Listened to LaVern Baker's album of Bessie Smith covers. I was going to pitch it to Pitchfork for their Sunday Album Review series. Spoke to the editor there in May about doing one on James Brown's Thinking of Little Willie John and a Few Nice Things. Told me back then he'd get back to me shortly, this is interesting, etc. And here we are. All of these months later. After following-up a number of times. That's what you get with these people. Just maybe do what you said you were going to do? Because the last thing I want to do is spend my time and energy begging you. You are not busier than I am. You don't have to make the white page black all day, every day. Imagine if you had to write thousands of words every day, and that was the tiniest fraction of what you did, because most of your life went to sending emails to these people? What would happen if they had to compose thousands of words daily? What would get done then? What fraction of what had to be composed would get composed? Do you know how difficult it it to always be on and also just crank it? But that's what it often comes down to, going back again and again for your answer. And you're damned if you don't, and you can be damned if you do, because they get pissed seeing you in their inbox (and then they ban you), and you know what the solution that that is, right? Do your job. Simple. Problem solved. Be a person of your word. Meanwhile, they hook up their friends and your standard-issue system people. People whose best seven year stretch doesn't live up to a week of your career. Maybe that's not what is going on with this person. But it goes on often with enough of them.
It was forty years ago tonight that The Star Wars Holiday Special had its one and only airing. If you've never seen it, be forewarned that it is dreadful, but the cartoon is pretty good.
Reading this new Cromwell bio upon my return during the evening to Starbucks. Publisher sent it to me, though I didn't request it. I have no idea why. (Someone else just sent me a Howard Hughes bio.) Normally when that happens it's straight to the recycling bin--never makes it off the first floor--especially if it's the latest MFA-machined fiction. At least the paper gets a second chance at life, after not having contained any. But I checked this out. I guess it's a little better than the witches book. He's a better writer. Better researcher as well.
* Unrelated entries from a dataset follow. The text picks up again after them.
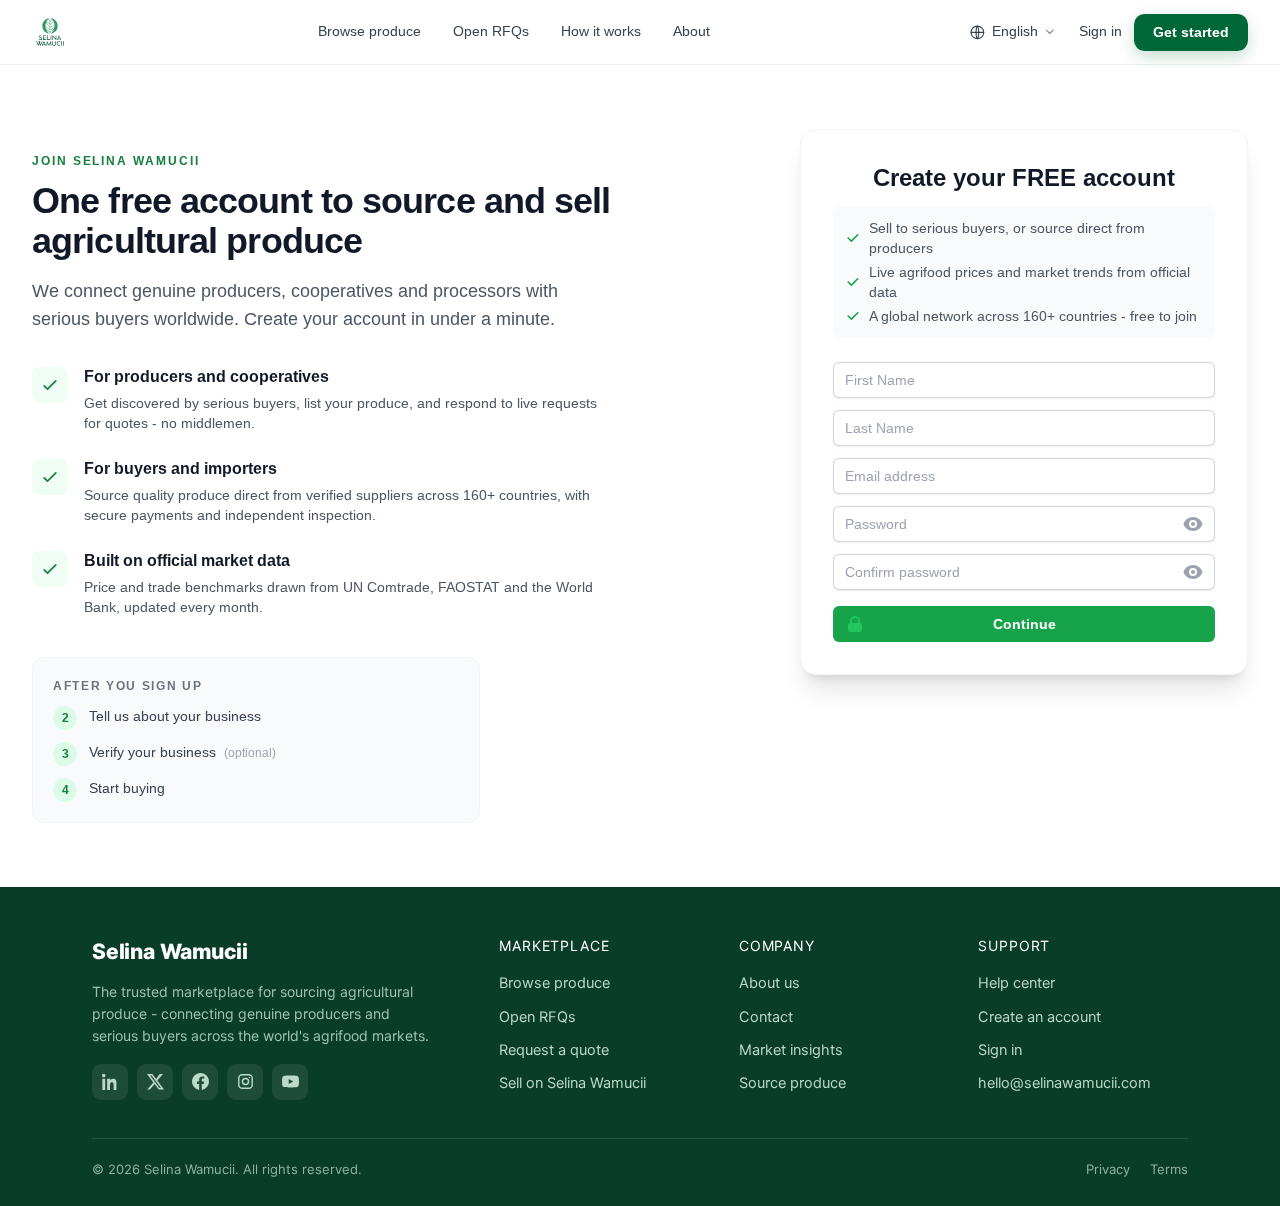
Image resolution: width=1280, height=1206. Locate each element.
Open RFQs (491, 31)
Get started (1191, 32)
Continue (1024, 624)
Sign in (1100, 31)
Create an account (1039, 1017)
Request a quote (554, 1050)
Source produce (792, 1083)
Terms (1169, 1169)
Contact (766, 1017)
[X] (155, 1082)
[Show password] (1199, 524)
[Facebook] (200, 1082)
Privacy (1108, 1169)
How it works (601, 31)
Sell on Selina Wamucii (572, 1083)
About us (769, 983)
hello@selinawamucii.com (1064, 1083)
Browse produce (369, 31)
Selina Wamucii (170, 951)
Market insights (791, 1050)
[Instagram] (245, 1082)
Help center (1016, 983)
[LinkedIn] (110, 1082)
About (691, 31)
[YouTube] (290, 1082)
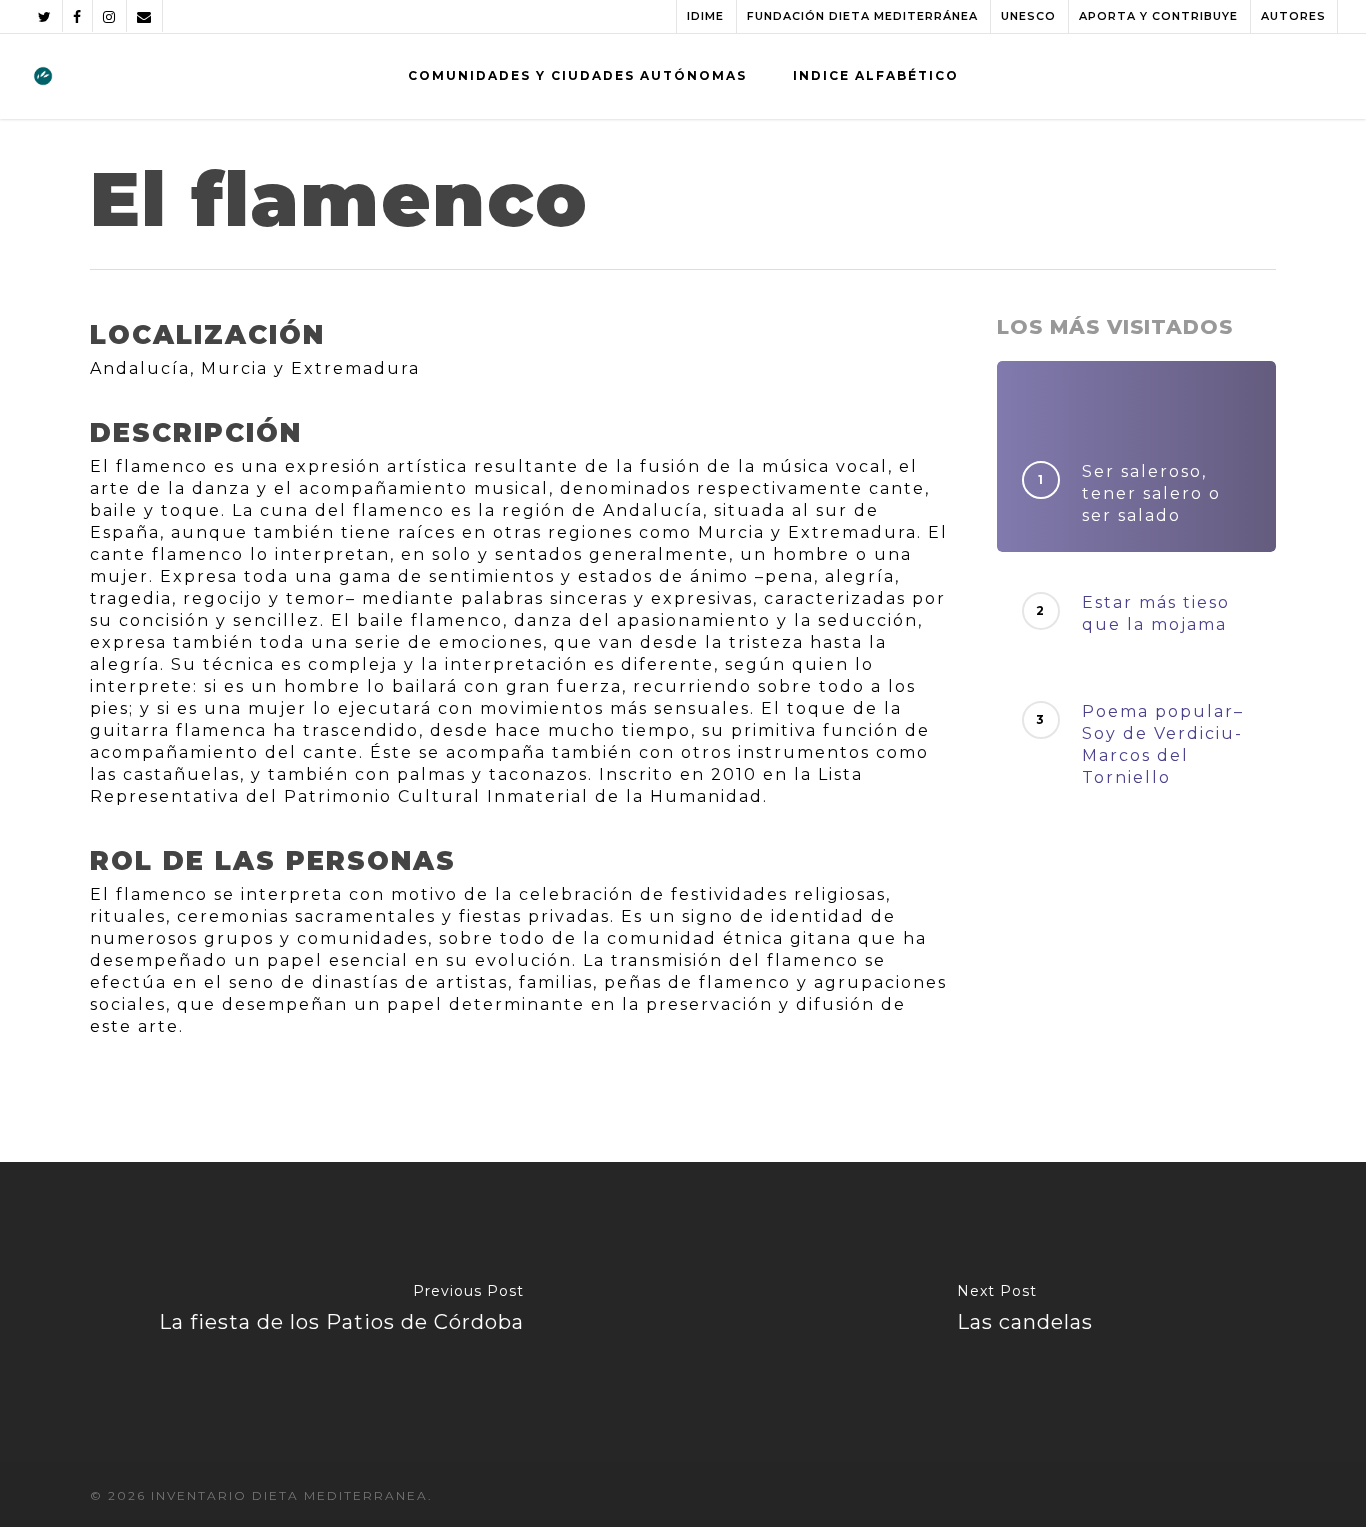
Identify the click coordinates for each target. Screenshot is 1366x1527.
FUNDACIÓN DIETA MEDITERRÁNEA (862, 16)
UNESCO (1028, 16)
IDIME (705, 16)
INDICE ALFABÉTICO (876, 75)
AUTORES (1293, 16)
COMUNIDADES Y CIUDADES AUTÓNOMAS (577, 75)
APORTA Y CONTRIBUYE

And there's more of a need for this book, though the subject matter has less obvious appeal.
I'd have a hard time having someone in my life who said "threw some shade" repeatedly. Someone tossed this out today. Was supposed to be clever. Look: If everyone else is saying it to show how smart and funny and edgy and cool they are, it's not smart, it's not funny, it's not cool, it doesn't make you interesting, or edgy, or anything but annoying to anyone intelligent if you start parroting it. Threw some shade. Threw my ass.
Someone with the handle cockgobbler4000 wrote me today. You know...but this is worth mulling. Is the 4000 like a serial number? So, presumably, the 4000 model is better than the 3000? (I wonder why. Less toothy? Get thee gone, Incisor!) Or does the number refer to the number of cocks gobbled to date? So it's just coincidence that we came into each other's orbit while they were perched on such a seemingly significant milestone? If it was cockgobbler058, I feel like the answers to some of these questions would be more apparent.
In non-gobbling news, here is the Faneuil Hall Christmas tree being wrapped with lights today with the Custom House--made from Rockport granite, just like the Bunker Hill Monument--in the background.
The Bruins are playing with a lot of minor leaguers in the line-up tonight because of injuries and yet they are up 2-0 after the first. They have an AHL D-corps tonight basically. Scrappy.